## Extracted data:
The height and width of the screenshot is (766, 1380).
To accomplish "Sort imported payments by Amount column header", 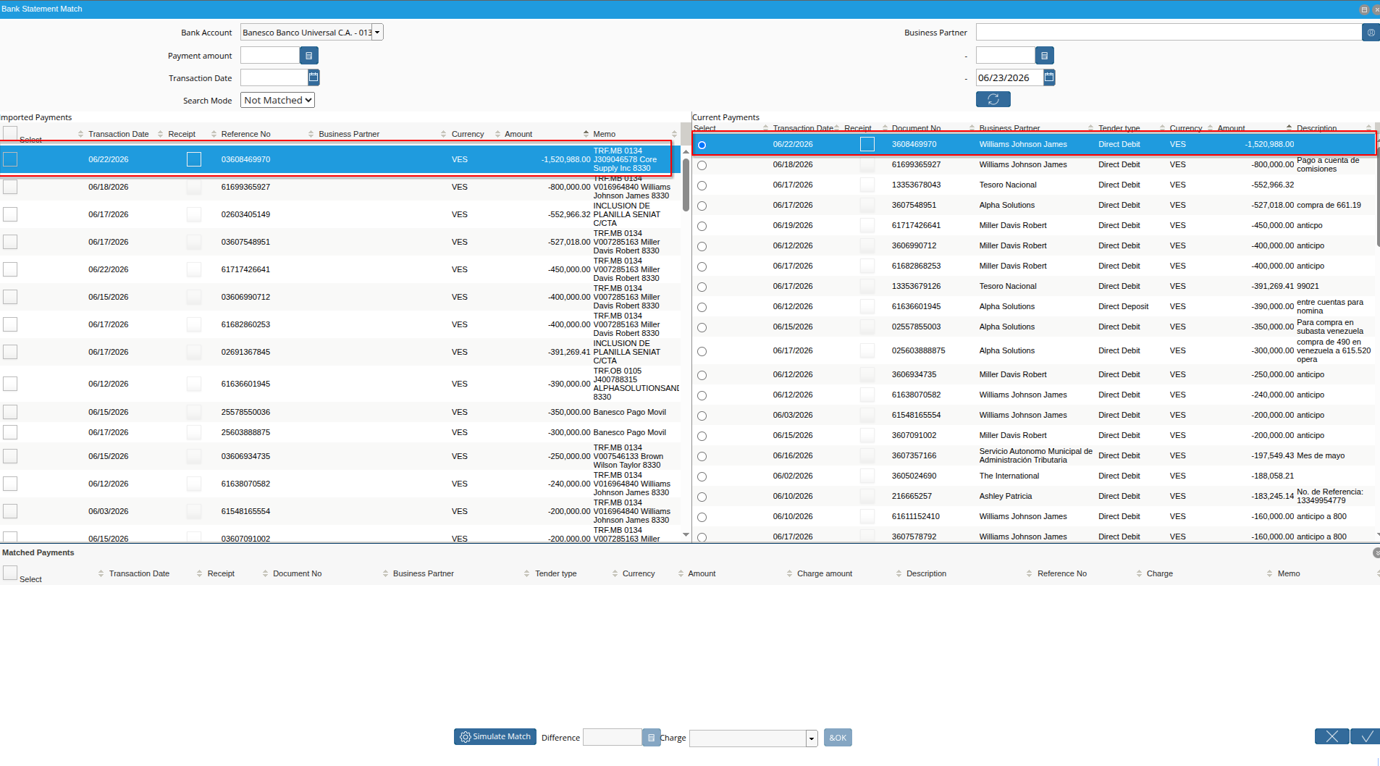I will tap(518, 134).
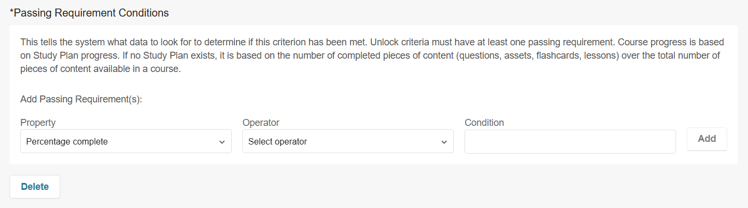The width and height of the screenshot is (748, 208).
Task: Click the chevron arrow in Operator field
Action: pyautogui.click(x=444, y=142)
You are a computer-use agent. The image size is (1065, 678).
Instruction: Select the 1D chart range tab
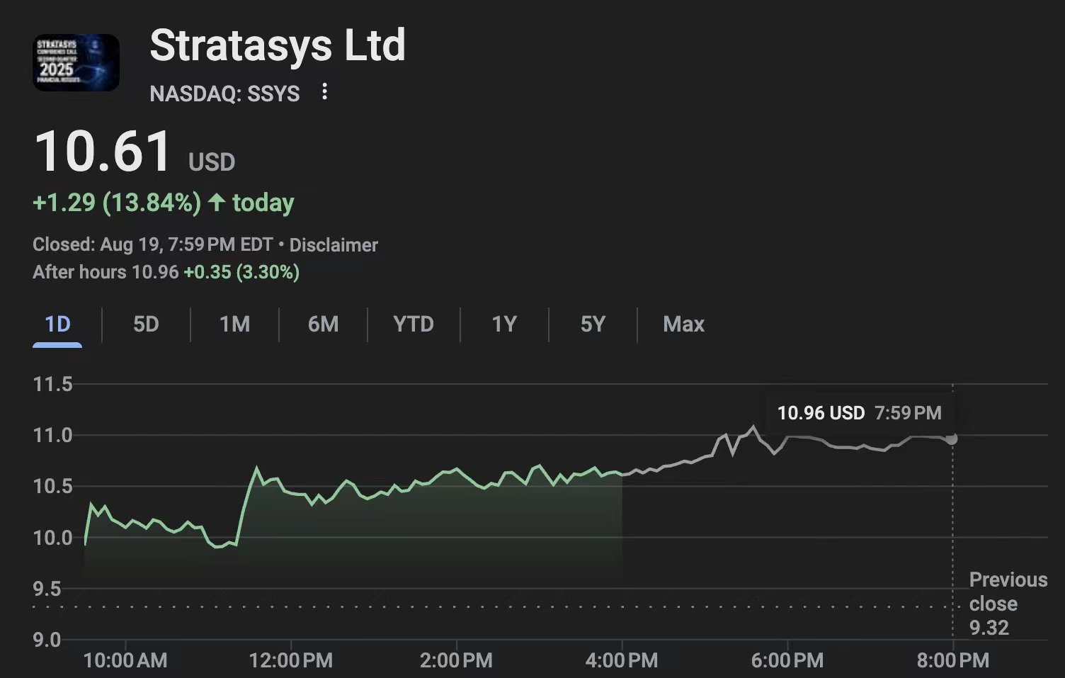57,324
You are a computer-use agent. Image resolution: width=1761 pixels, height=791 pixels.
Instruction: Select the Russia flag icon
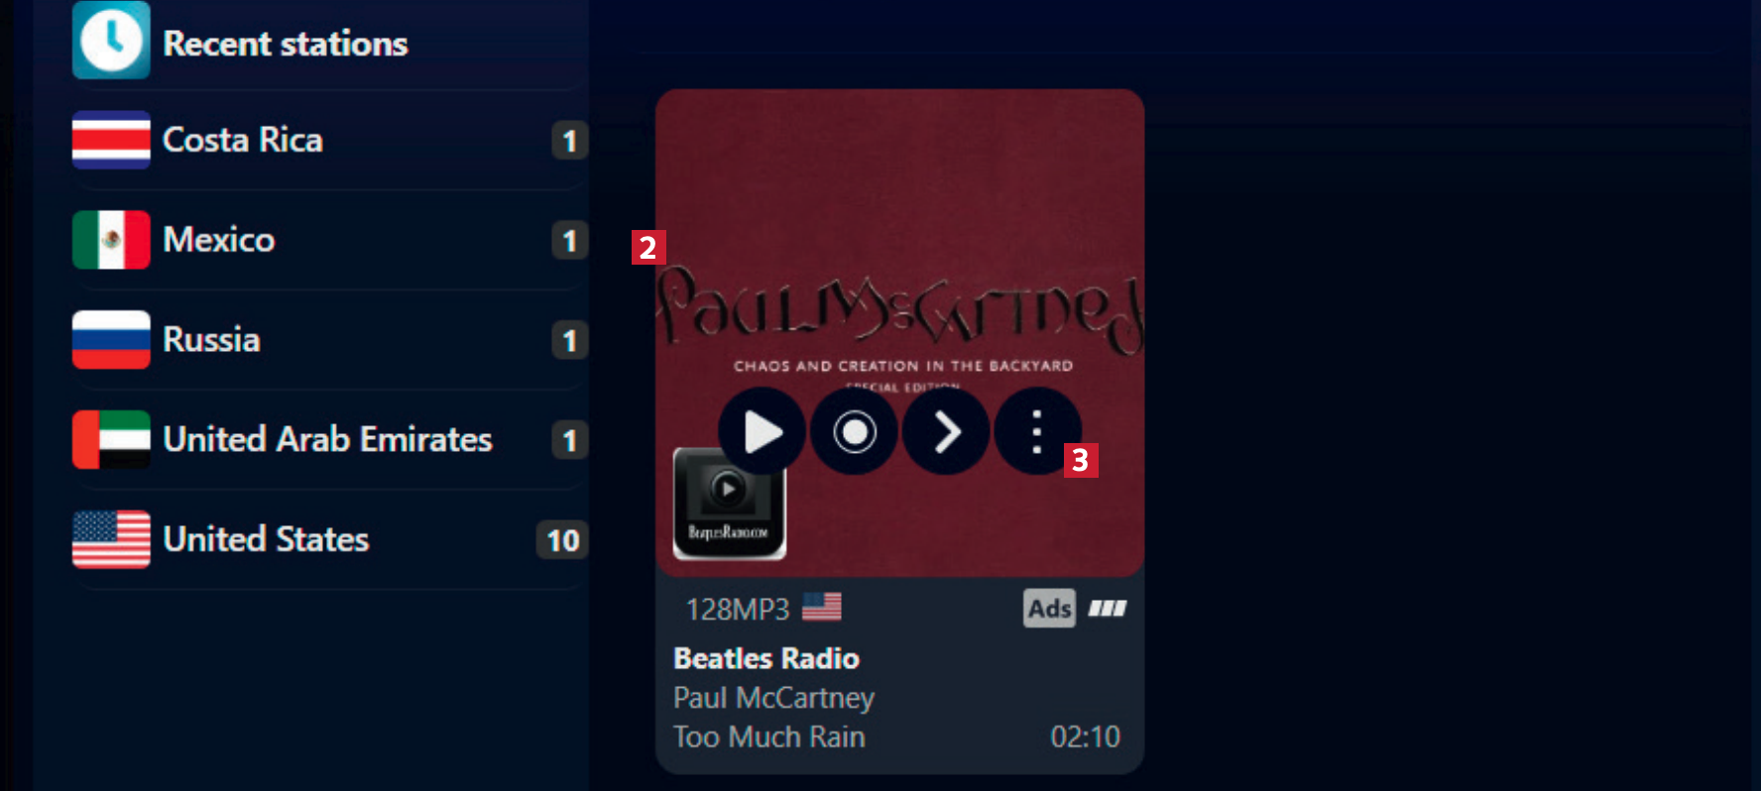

## Requirement:
Filter the lines above, keeping and copying those that contain "agent".

## Result for this task:
You are a computer-use agent. The image size is (1065, 678).
You are a computer-use agent. Image resolution: width=1761 pixels, height=791 pixels.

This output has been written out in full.